LVIII. Le même été[2], dans la Sicile, il se conclut d’abord une suspension d’armes entre les citoyens de Camarina et ceux de Géla. Les autres Siciliens formèrent ensuite A Géla un congrès, où les députés de toutes les villes se concertèrent pour parvenir à des moyens de conciliation. Un grand nombre d’opinions diverses furent mises en avant de part et d’autre : les députés ne s’accordaient point entre eux ; chacun demandait pour sa ville des redressemens proportionnés aux torts qu’elle croyait avoir supportés. Hermocrate, fils d’Hermon, de Syracuse, celui qui contribua le plus à les ramener tous à l’intérêt général, parla en ces termes :

LIX. « Ce n’est point, ô Syracusains, un citoyen de l’une des plus faibles républiques de cette ile, ni de celles qui se sont le plus ressenties des maux de la guerre, qui va prendre la parole ; mais un homme qui veut manifester à la Sicile entière, l’opinion qu’il croit s’accorder le mieux avec l’intérêt commun. A quoi bon entrer dans de longs détails sur les maux de la guerre, pour prouver à des gens qui le savent combien elle est désastreuse ? Ce n’est pas l’ignorance qui force personne à l’entreprendre ; et personne non plus n’en est détourné par la crainte, s’il croit y trouver son profit ; mais les uns placent les avantages qu’ils attendent au-dessus des dangers, et les autres aiment mieux s’exposer aux dangers que de souffrir, pour le moment, aucun dommage. Cependant, si les uns et les autres, dans cette conduite, n’ont pas les circonstances en leur faveur, c’est les bien servir que de les engager à la réconciliation ; et ce serait un grand bonheur pour vous, si, dans les conjonctures présentes, vous vous rendiez à de semblables conseils. Nous avons pris les armes parce que chacun de nous voulait pourvoir à ses intérêts privés ; tâchons maintenant, en les discutant entre nous, d’en venir à un accommodement, au hasard de recommencer la guerre, si chacun ne se trouve pas satisfait sur les droits qu’il réclame.
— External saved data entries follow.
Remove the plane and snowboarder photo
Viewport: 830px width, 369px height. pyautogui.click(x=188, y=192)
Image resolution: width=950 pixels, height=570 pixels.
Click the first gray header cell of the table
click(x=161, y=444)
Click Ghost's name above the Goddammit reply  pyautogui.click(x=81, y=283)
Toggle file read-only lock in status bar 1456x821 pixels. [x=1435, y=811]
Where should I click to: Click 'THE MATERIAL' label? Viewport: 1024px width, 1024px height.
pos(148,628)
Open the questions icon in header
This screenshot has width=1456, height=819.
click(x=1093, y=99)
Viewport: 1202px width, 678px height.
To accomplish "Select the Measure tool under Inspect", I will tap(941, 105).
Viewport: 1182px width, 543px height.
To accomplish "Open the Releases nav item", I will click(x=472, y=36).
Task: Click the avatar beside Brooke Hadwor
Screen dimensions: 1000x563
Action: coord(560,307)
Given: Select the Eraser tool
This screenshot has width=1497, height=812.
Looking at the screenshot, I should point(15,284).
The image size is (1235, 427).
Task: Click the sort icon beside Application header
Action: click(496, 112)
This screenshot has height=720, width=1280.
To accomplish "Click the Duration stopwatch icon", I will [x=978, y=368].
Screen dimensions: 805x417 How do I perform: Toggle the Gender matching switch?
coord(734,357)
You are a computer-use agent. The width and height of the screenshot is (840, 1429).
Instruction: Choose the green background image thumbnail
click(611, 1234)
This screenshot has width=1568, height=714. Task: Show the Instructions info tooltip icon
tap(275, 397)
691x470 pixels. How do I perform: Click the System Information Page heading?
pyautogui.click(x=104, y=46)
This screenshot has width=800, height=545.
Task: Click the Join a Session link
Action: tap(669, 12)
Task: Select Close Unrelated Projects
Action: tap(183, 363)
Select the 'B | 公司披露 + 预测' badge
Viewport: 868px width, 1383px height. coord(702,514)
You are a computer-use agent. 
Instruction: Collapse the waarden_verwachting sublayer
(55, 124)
LX. « Ce ne sera pas seulement sur nos affaires particulières, si nous sommes sages, que rouleront les conférences ; mais nous examinerons s’il est encore possible de sauver la Sicile, que je regarde comme menacée par les desseins perfides des Athéniens. Ce sont eux, bien plus que mes discours, qui doivent vous forcer à une réconciliation ; eux revêtus de la plus grande puissance de la Grèce ; eux qui épient nos fautes, et qui sont chez nous, à titre d’alliés légitimes, avec un petit nombre de vaisseaux ; moyen spécieux d’exercer utilement contre nous leur haine naturelle. Continuons la guerre ; appelons dans nos foyers des hommes qui vont bien d’eux-mêmes attaquer les autres sans être invités ; consommons notre ruine par nos dépenses particulières ; préparons-leur la voie à la domination ; et bientôt, n’en doutez pas, nous voyant épuisés, ils arriveront avec des flottes plus formidables, et mettront sous leur joug la Sicile entière.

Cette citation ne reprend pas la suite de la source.